The task: Reproduce exactly the lines from the one containing "You are a computer-use agent." through the last line of the records below, both included. Leave out any pictures.

**** Data section ****

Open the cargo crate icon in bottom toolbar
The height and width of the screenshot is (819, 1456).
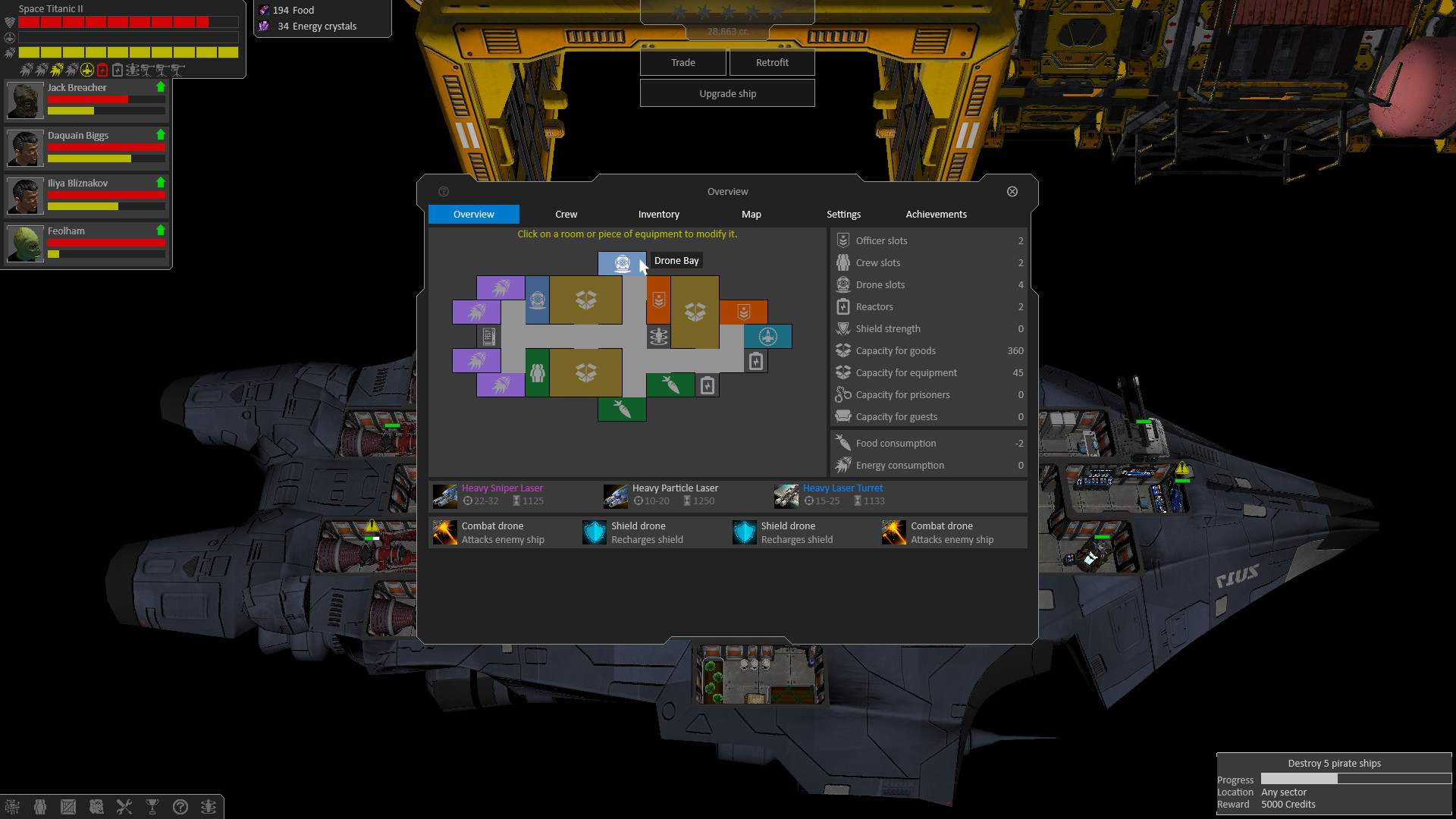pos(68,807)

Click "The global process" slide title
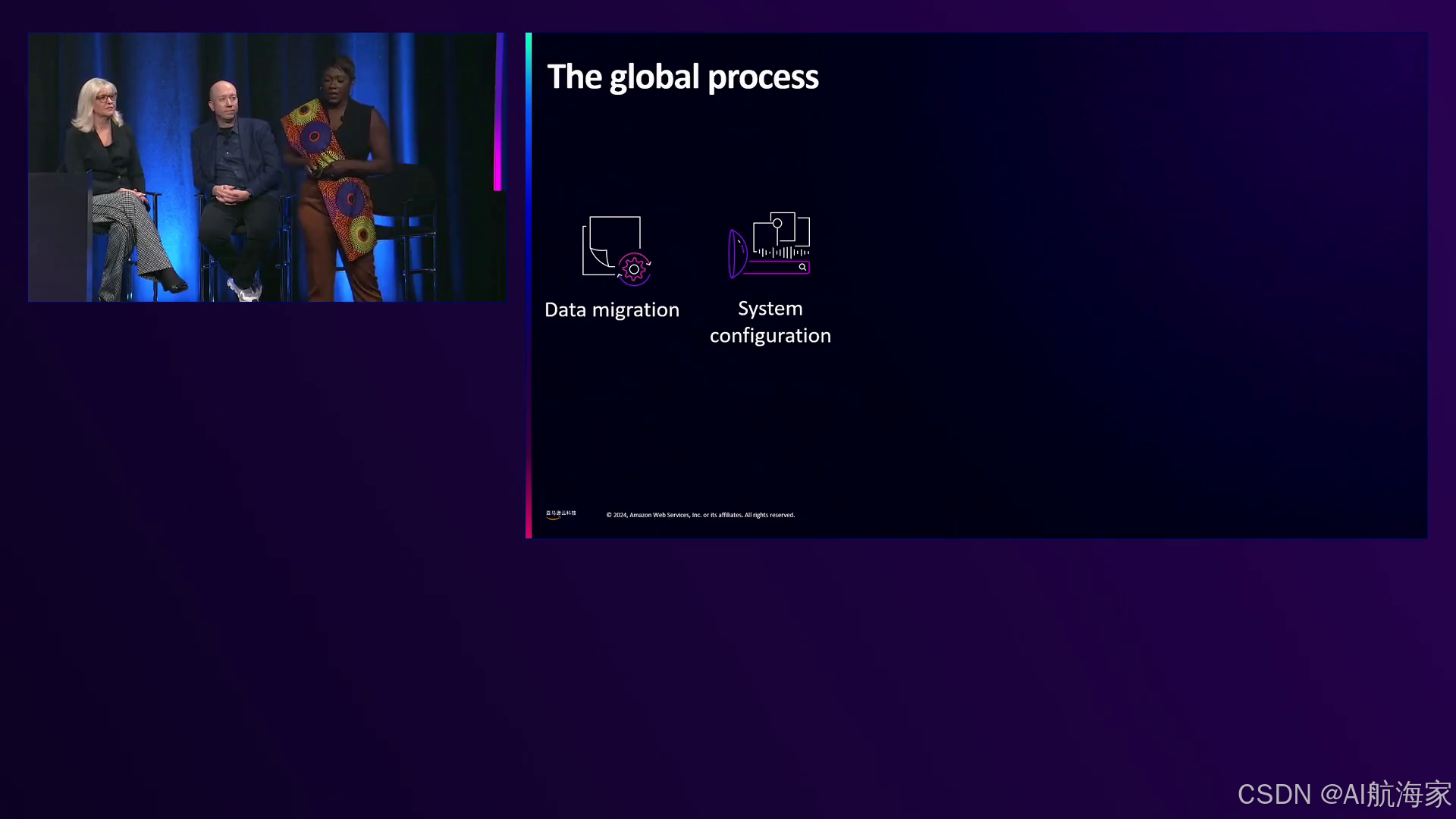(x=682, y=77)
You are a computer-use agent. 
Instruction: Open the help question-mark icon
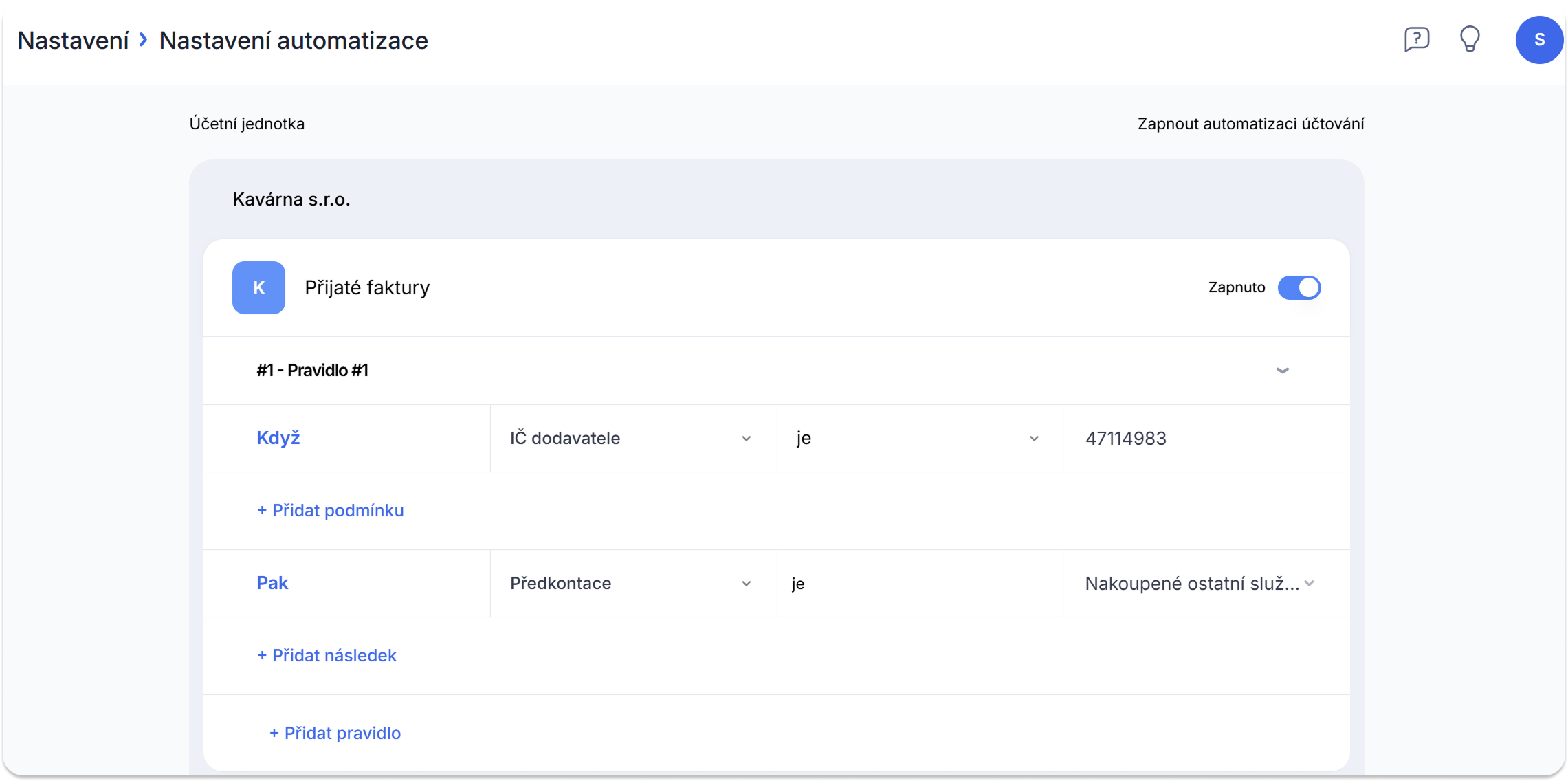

****

Solution to the problem:
You are a computer-use agent. 
Instruction: Open the help question-mark icon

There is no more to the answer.